MIAMI, May 17, 2018 (GLOBE NEWSWIRE) -- Veru Inc. (VERU), a urology and oncology biopharmaceutical company, today announced the publication of data from preclinical studies of VERU-111, a novel oral alpha and beta tubulin inhibitor, that showed efficacy in chemotherapy resistant tumor types. Specifically, VERU-111 reduced tumor growth in a paclitaxel sensitive and resistant triple negative breast cancer (TNBC) model, as well as ovarian cancer and pancreatic cancer models. Three abstracts, which include data related to each of the three cancers, were published as part of the upcoming 2018 American Society of Clinical Oncology Annual Meeting in Chicago.
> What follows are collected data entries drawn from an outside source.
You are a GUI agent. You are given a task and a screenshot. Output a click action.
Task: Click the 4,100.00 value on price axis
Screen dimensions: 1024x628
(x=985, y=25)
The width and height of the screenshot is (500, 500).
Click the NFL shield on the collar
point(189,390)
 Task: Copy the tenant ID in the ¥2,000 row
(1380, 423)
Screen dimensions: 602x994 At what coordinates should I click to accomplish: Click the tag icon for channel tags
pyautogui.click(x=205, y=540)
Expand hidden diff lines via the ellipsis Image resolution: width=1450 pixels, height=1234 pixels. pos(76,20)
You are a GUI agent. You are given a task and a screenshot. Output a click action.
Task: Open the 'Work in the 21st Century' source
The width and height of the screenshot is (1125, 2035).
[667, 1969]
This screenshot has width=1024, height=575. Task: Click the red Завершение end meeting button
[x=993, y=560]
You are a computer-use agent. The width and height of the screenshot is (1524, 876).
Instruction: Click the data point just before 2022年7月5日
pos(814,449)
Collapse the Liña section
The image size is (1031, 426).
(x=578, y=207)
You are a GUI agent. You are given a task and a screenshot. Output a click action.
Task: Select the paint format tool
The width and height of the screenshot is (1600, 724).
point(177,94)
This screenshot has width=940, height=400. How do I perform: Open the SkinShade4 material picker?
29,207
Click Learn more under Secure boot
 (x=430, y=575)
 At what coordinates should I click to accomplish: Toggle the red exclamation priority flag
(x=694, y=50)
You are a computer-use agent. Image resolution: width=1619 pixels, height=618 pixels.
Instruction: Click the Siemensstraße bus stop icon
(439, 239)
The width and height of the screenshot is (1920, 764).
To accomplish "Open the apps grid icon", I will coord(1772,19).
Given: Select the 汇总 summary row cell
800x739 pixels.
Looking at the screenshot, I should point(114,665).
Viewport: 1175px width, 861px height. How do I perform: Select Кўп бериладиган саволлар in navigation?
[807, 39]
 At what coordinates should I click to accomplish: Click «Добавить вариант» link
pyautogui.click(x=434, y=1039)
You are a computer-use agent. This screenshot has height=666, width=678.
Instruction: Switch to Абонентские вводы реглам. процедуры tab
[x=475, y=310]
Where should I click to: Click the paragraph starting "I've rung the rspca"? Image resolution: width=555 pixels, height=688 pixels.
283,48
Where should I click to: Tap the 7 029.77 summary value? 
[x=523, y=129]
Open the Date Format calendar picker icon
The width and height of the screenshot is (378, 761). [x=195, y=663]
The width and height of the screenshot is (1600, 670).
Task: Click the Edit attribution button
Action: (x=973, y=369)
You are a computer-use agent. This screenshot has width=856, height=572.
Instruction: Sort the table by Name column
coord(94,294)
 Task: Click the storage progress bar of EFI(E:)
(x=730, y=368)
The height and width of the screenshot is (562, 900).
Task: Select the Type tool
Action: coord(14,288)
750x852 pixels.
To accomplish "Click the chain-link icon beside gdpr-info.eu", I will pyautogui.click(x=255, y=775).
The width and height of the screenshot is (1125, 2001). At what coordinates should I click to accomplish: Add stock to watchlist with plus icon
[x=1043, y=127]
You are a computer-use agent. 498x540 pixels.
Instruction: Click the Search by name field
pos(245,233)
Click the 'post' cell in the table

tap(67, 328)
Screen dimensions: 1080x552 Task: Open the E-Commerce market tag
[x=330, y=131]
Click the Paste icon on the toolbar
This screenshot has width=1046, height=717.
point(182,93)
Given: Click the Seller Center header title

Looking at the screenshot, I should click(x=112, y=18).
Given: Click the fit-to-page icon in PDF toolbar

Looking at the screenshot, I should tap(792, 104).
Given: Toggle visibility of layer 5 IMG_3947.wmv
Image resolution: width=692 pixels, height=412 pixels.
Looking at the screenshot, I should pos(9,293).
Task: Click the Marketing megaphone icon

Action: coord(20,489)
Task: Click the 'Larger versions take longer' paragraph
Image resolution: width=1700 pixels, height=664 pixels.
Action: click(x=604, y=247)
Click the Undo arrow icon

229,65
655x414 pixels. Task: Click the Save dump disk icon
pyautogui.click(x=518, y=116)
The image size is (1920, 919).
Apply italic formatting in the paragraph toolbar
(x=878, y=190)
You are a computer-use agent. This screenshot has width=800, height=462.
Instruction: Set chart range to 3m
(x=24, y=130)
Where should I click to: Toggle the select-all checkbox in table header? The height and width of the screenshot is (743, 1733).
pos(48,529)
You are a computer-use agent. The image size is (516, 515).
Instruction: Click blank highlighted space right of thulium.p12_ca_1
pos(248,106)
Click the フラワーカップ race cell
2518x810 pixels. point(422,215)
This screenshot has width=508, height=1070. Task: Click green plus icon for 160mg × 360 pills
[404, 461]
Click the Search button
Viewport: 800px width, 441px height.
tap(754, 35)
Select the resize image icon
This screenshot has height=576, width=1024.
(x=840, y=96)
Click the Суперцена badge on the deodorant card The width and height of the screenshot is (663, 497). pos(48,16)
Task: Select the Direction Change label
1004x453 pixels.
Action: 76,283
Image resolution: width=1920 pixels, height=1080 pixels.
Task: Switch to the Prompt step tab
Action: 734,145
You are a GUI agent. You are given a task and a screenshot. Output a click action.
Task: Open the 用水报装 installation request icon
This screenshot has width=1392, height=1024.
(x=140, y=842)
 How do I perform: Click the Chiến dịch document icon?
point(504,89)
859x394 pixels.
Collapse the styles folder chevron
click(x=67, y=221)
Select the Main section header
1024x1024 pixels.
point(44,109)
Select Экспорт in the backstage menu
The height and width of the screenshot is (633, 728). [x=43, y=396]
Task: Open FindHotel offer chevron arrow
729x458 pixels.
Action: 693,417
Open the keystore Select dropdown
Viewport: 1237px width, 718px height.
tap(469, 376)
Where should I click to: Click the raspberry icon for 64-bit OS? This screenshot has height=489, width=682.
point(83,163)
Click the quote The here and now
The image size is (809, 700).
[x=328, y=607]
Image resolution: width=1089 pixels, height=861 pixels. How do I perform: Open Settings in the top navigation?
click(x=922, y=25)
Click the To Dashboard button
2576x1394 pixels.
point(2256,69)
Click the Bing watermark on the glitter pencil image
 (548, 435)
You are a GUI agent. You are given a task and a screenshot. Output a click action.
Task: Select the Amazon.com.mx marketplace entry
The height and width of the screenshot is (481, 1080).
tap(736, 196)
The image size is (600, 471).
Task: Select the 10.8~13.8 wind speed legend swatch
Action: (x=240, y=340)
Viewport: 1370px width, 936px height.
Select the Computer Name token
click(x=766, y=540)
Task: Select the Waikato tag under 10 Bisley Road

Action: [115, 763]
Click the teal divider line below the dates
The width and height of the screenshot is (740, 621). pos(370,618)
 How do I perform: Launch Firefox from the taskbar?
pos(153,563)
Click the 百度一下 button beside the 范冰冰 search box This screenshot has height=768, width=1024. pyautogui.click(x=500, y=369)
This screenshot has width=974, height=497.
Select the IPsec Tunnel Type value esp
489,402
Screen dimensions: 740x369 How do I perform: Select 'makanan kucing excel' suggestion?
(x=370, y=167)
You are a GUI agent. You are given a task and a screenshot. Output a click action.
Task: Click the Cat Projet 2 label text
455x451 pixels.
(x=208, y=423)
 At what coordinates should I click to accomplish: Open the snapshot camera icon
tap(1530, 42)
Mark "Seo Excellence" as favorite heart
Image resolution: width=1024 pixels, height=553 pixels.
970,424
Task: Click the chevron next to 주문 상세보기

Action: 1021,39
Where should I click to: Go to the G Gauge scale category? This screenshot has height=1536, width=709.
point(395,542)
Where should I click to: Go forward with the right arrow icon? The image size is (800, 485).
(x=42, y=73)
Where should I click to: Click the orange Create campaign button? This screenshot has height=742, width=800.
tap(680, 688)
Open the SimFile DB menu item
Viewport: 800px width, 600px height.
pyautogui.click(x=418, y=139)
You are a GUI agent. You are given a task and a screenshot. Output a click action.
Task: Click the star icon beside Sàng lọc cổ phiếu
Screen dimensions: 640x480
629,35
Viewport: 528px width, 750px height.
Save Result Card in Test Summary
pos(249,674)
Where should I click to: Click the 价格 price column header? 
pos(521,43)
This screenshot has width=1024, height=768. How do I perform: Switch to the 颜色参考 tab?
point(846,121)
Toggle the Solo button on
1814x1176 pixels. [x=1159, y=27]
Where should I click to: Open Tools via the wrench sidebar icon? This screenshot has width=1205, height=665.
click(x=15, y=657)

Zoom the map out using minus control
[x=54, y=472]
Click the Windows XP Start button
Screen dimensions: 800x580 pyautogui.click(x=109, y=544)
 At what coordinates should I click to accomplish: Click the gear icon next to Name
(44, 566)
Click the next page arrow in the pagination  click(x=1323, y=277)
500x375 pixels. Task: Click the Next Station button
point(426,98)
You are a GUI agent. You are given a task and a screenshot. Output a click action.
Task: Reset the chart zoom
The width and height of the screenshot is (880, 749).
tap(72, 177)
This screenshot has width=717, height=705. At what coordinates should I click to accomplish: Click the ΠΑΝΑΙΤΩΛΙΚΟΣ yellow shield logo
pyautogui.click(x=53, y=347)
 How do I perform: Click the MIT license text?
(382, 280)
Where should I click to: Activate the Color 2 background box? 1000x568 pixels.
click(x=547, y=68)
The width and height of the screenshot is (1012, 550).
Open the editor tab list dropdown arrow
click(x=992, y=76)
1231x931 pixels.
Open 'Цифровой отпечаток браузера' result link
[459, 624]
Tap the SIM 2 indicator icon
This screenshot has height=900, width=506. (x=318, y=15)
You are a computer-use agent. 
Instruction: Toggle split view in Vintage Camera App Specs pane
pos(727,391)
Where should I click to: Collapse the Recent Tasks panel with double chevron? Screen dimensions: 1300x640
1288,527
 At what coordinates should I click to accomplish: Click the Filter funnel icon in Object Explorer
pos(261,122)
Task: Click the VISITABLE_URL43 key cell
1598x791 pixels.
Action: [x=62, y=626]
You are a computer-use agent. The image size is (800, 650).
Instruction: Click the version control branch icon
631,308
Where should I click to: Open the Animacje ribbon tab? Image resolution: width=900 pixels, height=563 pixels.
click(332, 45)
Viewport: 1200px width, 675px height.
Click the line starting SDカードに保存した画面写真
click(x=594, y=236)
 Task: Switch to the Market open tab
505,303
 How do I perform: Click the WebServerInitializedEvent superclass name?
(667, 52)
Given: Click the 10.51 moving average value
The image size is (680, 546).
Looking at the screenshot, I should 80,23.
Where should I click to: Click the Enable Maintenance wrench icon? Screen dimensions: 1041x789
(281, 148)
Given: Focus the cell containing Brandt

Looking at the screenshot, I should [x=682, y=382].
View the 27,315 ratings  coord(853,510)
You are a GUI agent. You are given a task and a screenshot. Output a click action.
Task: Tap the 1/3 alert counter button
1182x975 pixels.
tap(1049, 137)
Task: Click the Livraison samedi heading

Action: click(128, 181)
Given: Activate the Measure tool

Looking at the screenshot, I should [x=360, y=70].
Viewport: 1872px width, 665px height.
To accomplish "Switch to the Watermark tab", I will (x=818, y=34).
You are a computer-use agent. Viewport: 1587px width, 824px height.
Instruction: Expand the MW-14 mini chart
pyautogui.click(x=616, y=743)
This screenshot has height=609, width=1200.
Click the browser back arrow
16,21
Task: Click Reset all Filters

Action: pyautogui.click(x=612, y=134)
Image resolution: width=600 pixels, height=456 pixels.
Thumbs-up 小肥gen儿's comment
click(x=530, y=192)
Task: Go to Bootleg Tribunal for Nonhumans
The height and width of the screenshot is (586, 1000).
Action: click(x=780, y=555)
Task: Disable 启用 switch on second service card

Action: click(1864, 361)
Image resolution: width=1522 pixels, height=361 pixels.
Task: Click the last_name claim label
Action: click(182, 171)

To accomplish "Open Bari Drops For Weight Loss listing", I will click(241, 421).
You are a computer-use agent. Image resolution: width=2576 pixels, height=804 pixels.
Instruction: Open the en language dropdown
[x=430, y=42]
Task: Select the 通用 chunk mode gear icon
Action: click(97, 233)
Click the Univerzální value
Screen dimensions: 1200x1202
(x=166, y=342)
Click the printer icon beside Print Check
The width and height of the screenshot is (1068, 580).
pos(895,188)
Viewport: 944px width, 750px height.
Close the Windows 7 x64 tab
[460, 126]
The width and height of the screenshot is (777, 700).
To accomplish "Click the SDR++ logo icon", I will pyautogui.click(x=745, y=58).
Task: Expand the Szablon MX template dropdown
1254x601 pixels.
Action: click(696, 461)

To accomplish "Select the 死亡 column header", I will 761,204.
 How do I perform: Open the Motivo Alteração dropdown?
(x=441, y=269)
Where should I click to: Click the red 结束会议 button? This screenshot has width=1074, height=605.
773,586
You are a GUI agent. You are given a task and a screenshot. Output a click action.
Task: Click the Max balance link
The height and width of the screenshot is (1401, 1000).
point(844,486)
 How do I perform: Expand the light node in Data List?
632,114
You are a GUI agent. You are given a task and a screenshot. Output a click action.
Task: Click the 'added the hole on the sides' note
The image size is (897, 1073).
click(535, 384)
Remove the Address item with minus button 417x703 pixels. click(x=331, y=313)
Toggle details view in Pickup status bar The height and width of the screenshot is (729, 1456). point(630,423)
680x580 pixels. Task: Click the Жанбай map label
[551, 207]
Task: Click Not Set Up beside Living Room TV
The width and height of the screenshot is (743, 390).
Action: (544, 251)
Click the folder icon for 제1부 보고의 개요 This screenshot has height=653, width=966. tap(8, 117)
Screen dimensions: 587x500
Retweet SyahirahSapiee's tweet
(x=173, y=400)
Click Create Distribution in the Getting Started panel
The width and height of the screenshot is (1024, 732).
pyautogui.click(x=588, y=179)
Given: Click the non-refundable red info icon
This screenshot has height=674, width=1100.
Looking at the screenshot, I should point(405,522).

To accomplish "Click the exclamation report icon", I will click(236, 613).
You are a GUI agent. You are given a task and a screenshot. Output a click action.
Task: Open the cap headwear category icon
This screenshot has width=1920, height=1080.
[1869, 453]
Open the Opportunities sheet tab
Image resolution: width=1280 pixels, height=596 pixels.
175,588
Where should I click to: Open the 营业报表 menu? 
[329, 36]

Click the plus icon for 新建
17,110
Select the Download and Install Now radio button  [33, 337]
Triple negative breast cancer is highly aggressive and has poor prognosis due to the frequent development of drug resistance. The study being published evaluated oral administration of VERU-111 compared with IV docetaxel in a paclitaxel resistant TNBC model. IV docetaxel had little impact on tumor growth whereas oral VERU-111 resulted in almost complete inhibition of TNBC tumor growth at 12.5 mg/kg, as well as significantly reduced tumor metastasis.

Metastatic ovarian cancer is a highly lethal gynecological malignancy. Although many patients with ovarian cancer initially respond to treatment with taxane therapies, resistance is common. The study being published evaluated oral administration of VERU-111 in an orthotopic ovarian cancer model. Orally administered VERU-111 had a significant (86%) reduction in ovarian tumor growth and the animals receiving oral VERU-111 had no identifiable liver or spleen metastases.

Likewise, the prognosis for pancreatic cancer is poor since pancreatic cancer usually does not cause recognizable symptoms in its early stages and the disease is typically not diagnosed until it has spread beyond the pancreas itself. The study being published evaluated oral administration of VERU-111 compared with paclitaxel, vinorelbine and colchicine in a pancreatic cancer model. Orally administered VERU-111 had significant impact on pancreatic tumor growth and mechanistically arrested the cell cycle and induced apoptotic pathways in this model.

“We believe that VERU-111 has the potential to become an important therapeutic option for ovarian, pancreatic and breast cancer patients, as well as with many other common cancer types. We are currently performing the required toxicity studies and are planning our IND submission and first clinical studies for later this year,” said Mitchell Steiner, M.D., Chairman, President and Chief Executive Officer of Veru.

About VERU-111
VERU-111 is a novel oral therapy targeting alpha and beta tubulin for the treatment of metastatic prostate, breast, endometrial, ovarian, and other cancers. In 2017, there were approximately 161,000 new cases of prostate cancer in the U.S. and about 25% of these men will die from the disease. In the U.S., 5% of men with prostate cancer will have metastatic cancer and up to 30% of men with high-risk, localized prostate cancer will develop metastatic cancer following initial therapy. The median survival of patients with metastatic prostate cancer ranges from 3.2 to 4.5 years. For these men, the 1st line therapy is androgen deprivation therapy, or medical castration. Although most will initially respond, nearly all these patients will progress to metastatic castration resistant prostate and have a poor prognosis with an average survival of 1.5 years. New 2nd line hormonal agents, like XTANDI® (enzalutamide) and ZYTIGA® (abiraterone/prednisone) have resulted in an additional four to five months of average survival, but nearly all men on these agents will develop progressive metastatic prostate cancer.

Drugs like VERU-111 that target tubulin, the subunits of microtubules, have been shown to be the most effective targeted cytotoxic chemotherapy for the treatment of metastatic prostate cancer. Microtubules are critical for cancer cell replication to stimulate genes for cancer cell proliferation. Docetaxel and cabazitaxel are examples of FDA-approved chemotherapy drugs that are given intravenously (IV) that target tubulin to treat metastatic prostate cancer. Although effective, the challenges for this class of chemotherapy drugs, also known as taxanes, include that they must be given intravenously (IV) and that the cancer cells develop resistance to taxanes. There are also serious safety concerns with IV taxanes which include serious hypersensitivity reactions, myelosuppression and neurotoxicity such as peripheral neuropathy and muscle weakness.